Depp’s performance, with his piercing eyes, is superlative throughout. And like the entire cast, he does his own singing. His voice is higher than other Todds, but his singing is effective even if clearly not professional like that of Len Cariou, George Hearn, or Brian Stokes Mitchell. Bonham Carter is acceptable, though she is not in a class with the Mrs. Lovetts of Angela Lansbury, Dorothy Loudon, Patti LuPone, or – best of all – Julia McKenzie (in the 1993 London production at the National Theatre). But her rhythm of pie-making in her roach-infested kitchen is accurate.


Johnny Depp and Alan Rickman talk about what’s for dinner in Sweeney Todd.

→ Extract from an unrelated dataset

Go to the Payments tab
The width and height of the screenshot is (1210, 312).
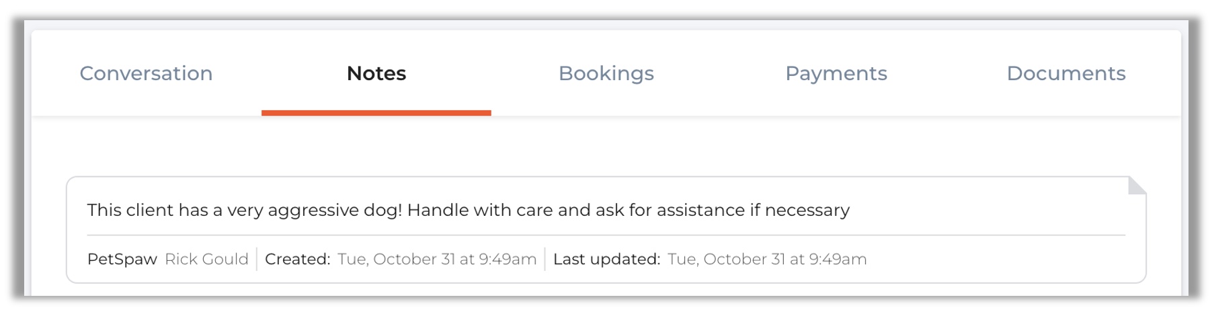click(x=836, y=73)
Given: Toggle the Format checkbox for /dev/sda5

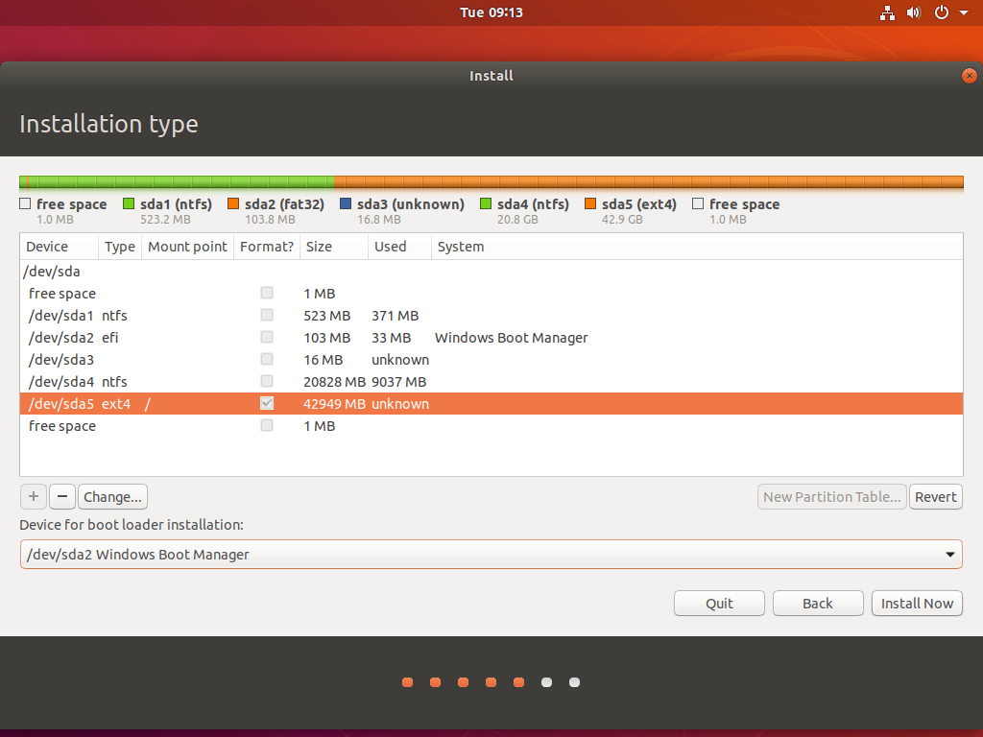Looking at the screenshot, I should (267, 404).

The film has one sly self-homage. At one point we see Todd hold his arms out with a gleaming straight razor in each hand. This is an echo of the first Burton-Depp movie, Edward Scissorhands (1990), in which Depp pushes forward arms that end in shiny shears.

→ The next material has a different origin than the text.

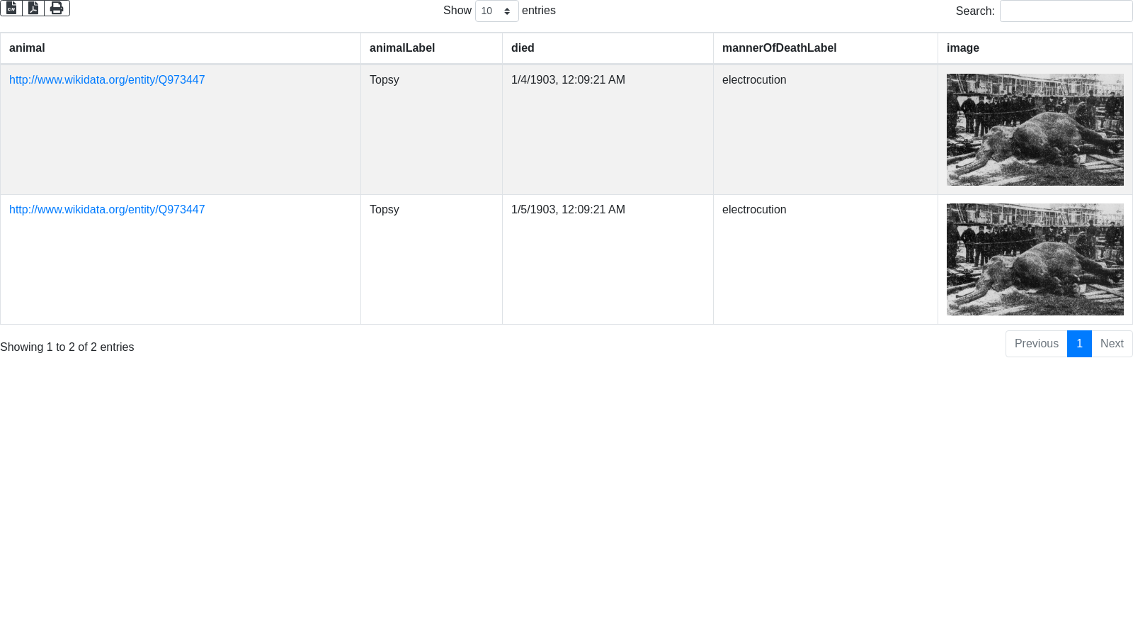
Task: Click the image column header
Action: pos(963,48)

Alan Rickman is splendid as the villainous Judge Turpin, and Timothy Spall is deliciously Dickensian as his slippery sidekick Beadle Bamford. Sacha Baron Cohen makes the most of his small role as the phony huckster Adolfo Pirelli. In a superb bit of innovative casting, Pirelli’s helper, Tobias Ragg, who is later taken under Mrs. Lovett’s wing, is performed by a real Artful Dodger-like youngster (Edward Sanders) whose voice has not yet changed and who thus pipes his songs as a boy soprano. The youthful lovers, Joanna (Jayne Wisener) and sailor Anthony Hope (Jamie Campbell Bower), get rather short shrift in the compressed film. The 27-person orchestra of the stage original has here been enlarged to 78 players.

In sum, this Sweeney Todd, with all its Grand Guignol gore, is a cinematic treat. But don’t throw out your double-CD recording with George Hearn, Patti LuPone, and the New York Philharmonic.

1 Comments

  1. Reel Suave on January 19, 2008 at 2:18 pm

    Sweeney Todd: The Demon Barber of Fleet Street (2007)

    After the solid preamble the action stabilizes and Burton beats around the bush while waiting for an excellent but late final bloody climax.